* EXERCISE OBJECTIVE
From the data below, please reproduce exactly everything from the line that contains "[23bb002583] Collegebrief over" down to the line that contains "[23bb000505] Afdoeningsvoorstel motie", with both ends included.

* GIVEN DATA
• • • • • • •

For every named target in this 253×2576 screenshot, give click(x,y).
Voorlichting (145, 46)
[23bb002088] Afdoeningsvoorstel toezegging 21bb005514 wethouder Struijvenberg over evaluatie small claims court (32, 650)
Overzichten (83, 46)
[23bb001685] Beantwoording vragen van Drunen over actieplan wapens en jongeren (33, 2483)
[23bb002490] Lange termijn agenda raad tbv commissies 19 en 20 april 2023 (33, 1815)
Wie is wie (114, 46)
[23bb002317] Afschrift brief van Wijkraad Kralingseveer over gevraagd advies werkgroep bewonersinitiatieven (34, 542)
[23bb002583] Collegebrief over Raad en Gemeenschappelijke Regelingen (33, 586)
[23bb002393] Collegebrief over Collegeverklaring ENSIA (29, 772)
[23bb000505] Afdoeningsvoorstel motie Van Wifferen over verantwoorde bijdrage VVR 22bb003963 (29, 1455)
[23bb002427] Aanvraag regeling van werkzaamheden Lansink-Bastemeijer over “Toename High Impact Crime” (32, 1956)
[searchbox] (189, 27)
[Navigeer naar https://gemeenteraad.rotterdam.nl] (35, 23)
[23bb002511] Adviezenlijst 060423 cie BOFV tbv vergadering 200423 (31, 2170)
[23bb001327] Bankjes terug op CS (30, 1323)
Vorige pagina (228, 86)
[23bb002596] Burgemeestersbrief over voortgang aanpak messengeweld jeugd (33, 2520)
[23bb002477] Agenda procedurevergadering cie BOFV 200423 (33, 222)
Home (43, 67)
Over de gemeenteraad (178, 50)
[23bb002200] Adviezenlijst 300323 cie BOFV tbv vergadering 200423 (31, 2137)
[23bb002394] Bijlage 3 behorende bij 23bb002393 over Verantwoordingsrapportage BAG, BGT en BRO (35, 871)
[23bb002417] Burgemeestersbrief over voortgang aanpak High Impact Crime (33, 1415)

• • • • • • •

* RESPONSE
[23bb002583] Collegebrief over Raad en Gemeenschappelijke Regelingen (33, 586)
[23bb002393] Collegebrief over Collegeverklaring ENSIA (29, 772)
[23bb000505] Afdoeningsvoorstel motie Van Wifferen over verantwoorde bijdrage VVR 22bb003963 (29, 1455)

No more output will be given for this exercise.